For the Rev. Dillon Green, rector of St. Catherine’s, the new church will provide more room for parish life while creating a more visible presence in the community, helping welcome newcomers and serving as a lasting witness to the Episcopal Church in Chelsea.

“The location itself is beautiful, surrounded by God’s creation, and it will be more visible from the road,” he said. “As we often say, we worship the Lord in the beauty of holiness. This gives us an opportunity to build a structure that reflects what we value and love about the Episcopal Church—a place shaped by intention, thought, prayer, tradition, beauty and goodness.”

Green said he hopes the new church will serve as a visible reminder of the parish’s presence in Chelsea and invite newcomers to explore the congregation.

Founded by a group of Episcopalians, St. Catherine’s began as a monthly Bible study as part of the Diocese of Alabama’s Decade of Evangelism program, which sought to start a new church every three years. The young congregation soon found a temporary home in a vacant 75-year-old Church of God building that had sat unused for more than a decade. After extensive cleaning and repairs, members painted the church’s front door red and held their first Sunday worship service on Feb. 3, 2008. Later that month, the Diocese formally recognized St. Catherine’s as a worshiping community at the Diocesan Convention.

As the parish grew, volunteers converted an abandoned trailer into ministry space before church leaders turned their attention to the King’s Home Road property. Two temporary buildings donated by Asbury Methodist Church were later moved to the site and renovated to serve as a worship space, classrooms, offices, a nursery, and other ministries. The congregation continues to worship in those buildings today.

The Rev. Dillon Green and Chris Stricklin hold the shovel used during St. Catherine’s June 14 groundbreaking ceremony.
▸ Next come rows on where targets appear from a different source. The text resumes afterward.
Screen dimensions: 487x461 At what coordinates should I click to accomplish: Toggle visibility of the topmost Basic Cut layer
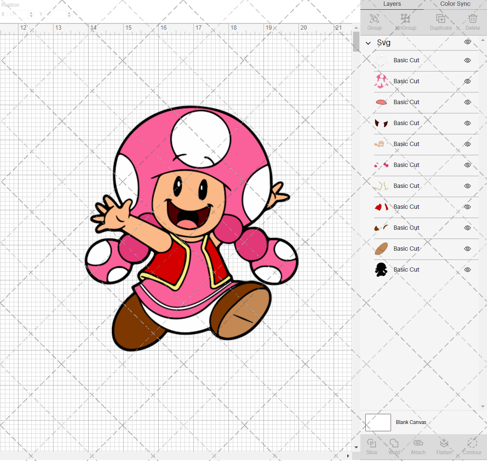467,60
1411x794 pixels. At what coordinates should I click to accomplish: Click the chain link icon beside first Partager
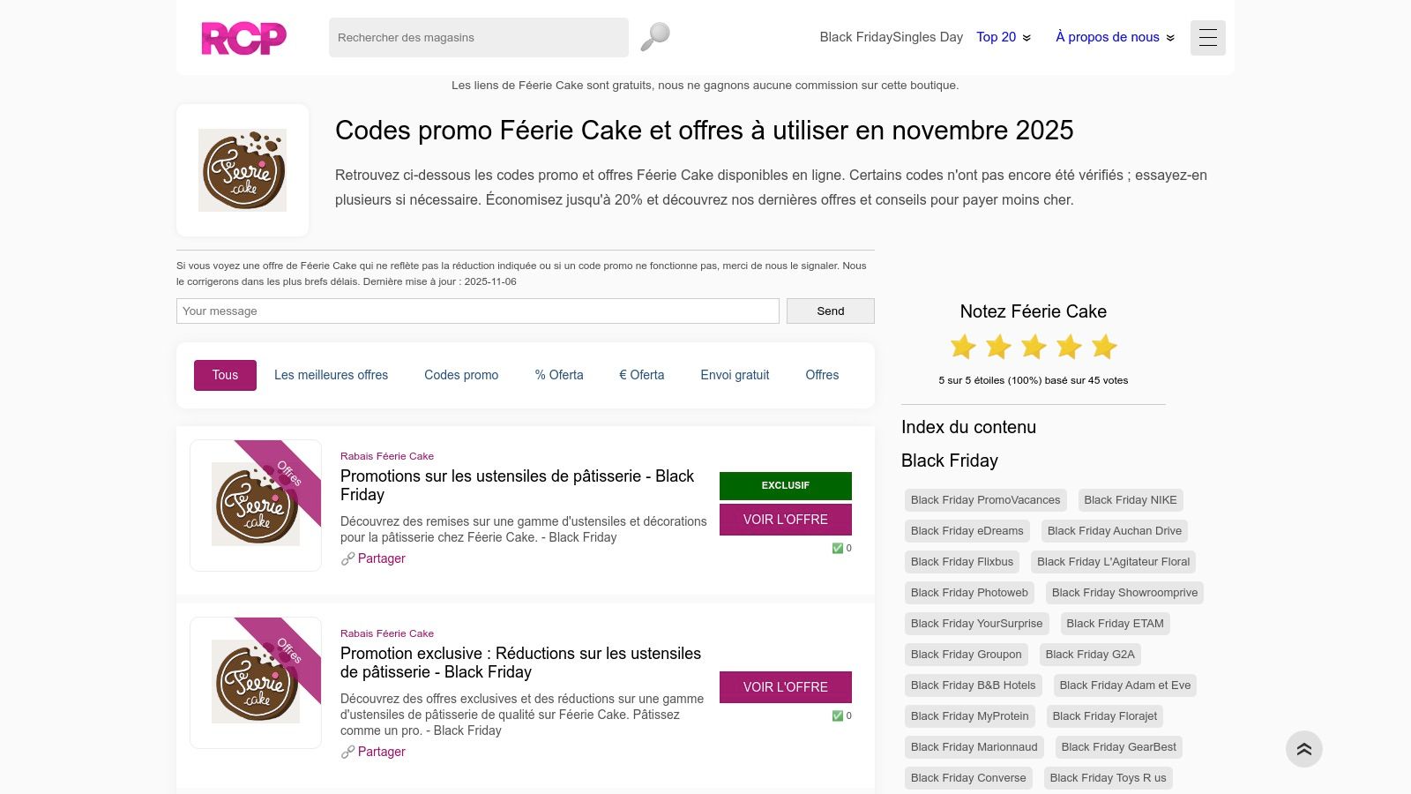pos(348,558)
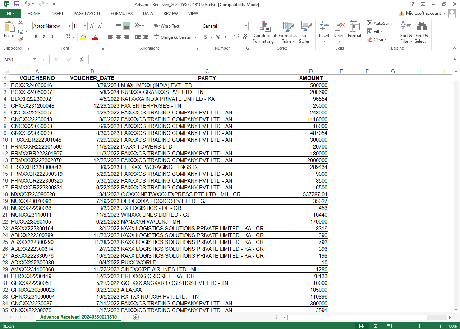Click the zoom slider handle

[x=419, y=326]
The same shovel was used years earlier when the congregation first broke ground at its King’s Home Road property.

Looking back on Sunday’s ceremony, Green said he was mindful of the generations of parishioners whose prayers, sacrifices and generosity helped bring the project to fruition.
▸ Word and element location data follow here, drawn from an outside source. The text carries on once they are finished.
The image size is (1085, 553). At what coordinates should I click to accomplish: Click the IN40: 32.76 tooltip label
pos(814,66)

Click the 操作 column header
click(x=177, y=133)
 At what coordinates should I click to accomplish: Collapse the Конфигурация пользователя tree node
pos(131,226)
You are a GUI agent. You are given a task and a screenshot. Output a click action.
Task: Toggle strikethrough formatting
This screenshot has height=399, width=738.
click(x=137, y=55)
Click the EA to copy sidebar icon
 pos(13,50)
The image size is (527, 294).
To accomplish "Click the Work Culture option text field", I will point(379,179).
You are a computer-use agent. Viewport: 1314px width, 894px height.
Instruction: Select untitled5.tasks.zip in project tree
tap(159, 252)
“It was incredibly meaningful,” he said. “I feel very honored and blessed to have been part of this project and to have been invited to help bring it to life. I could feel the presence of those who have been here, as well as those who have gone on to be with the Lord. Their prayers, sacrifices, and love helped make this possible. In many ways, it felt like they were still present with us, sharing in the joy of seeing this vision become a reality.”